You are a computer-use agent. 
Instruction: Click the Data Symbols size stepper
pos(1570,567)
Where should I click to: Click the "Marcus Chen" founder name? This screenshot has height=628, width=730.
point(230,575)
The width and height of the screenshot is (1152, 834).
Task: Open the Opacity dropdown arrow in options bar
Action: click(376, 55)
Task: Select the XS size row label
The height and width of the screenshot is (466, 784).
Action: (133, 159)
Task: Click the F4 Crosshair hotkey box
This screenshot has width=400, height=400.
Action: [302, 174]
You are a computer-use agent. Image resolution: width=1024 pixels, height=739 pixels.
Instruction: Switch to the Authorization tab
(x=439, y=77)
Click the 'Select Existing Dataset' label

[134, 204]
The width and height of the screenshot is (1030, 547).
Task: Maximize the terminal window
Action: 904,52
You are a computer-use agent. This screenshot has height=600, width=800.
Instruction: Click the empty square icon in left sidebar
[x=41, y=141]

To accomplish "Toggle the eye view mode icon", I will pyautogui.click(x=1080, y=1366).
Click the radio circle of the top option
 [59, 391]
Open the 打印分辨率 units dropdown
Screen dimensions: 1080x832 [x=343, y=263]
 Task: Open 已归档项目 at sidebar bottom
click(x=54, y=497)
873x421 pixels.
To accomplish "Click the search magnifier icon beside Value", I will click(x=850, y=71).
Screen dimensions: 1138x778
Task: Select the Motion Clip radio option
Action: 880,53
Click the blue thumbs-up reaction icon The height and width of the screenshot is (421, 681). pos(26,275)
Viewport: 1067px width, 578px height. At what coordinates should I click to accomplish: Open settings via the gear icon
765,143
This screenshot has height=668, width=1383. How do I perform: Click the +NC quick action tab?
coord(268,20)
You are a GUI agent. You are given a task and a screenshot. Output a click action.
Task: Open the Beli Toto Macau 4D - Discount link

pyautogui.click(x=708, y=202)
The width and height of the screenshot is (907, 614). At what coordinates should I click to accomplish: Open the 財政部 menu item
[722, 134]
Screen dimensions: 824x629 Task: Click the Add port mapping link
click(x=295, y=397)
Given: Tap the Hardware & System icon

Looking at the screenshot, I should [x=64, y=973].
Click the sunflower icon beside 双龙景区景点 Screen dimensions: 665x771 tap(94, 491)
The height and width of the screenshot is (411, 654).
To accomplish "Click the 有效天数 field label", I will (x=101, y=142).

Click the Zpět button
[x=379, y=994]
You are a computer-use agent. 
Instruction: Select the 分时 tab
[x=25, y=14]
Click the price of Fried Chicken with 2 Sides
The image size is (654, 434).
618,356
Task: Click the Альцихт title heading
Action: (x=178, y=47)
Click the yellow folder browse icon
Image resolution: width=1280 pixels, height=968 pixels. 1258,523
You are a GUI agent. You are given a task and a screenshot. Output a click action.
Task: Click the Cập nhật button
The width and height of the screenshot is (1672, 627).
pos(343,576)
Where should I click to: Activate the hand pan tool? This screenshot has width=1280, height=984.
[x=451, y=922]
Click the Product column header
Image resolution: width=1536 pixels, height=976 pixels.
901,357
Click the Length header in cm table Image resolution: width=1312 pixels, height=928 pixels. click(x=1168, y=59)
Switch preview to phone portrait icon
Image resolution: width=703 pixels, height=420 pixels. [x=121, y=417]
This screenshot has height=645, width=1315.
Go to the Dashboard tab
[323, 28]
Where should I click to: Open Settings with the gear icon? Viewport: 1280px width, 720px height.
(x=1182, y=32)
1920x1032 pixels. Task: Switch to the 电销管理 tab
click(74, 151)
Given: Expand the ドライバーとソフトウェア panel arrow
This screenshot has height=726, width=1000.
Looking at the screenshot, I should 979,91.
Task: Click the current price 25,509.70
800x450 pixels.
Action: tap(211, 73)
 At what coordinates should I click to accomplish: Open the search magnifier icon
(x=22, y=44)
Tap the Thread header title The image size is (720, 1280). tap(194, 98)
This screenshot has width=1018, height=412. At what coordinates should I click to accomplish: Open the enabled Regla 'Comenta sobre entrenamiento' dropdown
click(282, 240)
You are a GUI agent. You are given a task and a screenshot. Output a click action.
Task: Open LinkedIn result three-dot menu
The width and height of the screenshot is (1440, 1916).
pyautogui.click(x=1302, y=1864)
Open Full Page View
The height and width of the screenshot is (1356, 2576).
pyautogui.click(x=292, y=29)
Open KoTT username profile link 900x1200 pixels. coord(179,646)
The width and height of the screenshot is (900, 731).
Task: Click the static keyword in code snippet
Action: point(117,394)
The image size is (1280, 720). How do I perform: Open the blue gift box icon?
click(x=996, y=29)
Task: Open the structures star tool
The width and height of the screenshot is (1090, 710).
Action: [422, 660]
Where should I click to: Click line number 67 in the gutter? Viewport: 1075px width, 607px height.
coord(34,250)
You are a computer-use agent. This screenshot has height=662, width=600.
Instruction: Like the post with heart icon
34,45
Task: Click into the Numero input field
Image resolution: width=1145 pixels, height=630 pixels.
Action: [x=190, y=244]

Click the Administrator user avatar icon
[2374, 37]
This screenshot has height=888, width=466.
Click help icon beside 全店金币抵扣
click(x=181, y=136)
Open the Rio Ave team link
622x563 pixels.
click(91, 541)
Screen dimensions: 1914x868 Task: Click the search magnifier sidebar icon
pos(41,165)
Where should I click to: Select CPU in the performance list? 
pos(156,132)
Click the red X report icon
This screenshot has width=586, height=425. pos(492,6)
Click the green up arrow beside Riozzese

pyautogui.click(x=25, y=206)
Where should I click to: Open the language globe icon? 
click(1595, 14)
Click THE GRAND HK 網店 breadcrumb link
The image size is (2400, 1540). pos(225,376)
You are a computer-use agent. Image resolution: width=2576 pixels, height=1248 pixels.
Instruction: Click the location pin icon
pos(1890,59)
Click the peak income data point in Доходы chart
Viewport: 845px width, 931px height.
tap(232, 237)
******
**TASK BRIEF**
In the records above, find the lines containing "field" and copy them.

**ANSWER BOX**
To accomplish "Click the 有效天数 field label", I will (x=101, y=142).
Task: Click into the Numero input field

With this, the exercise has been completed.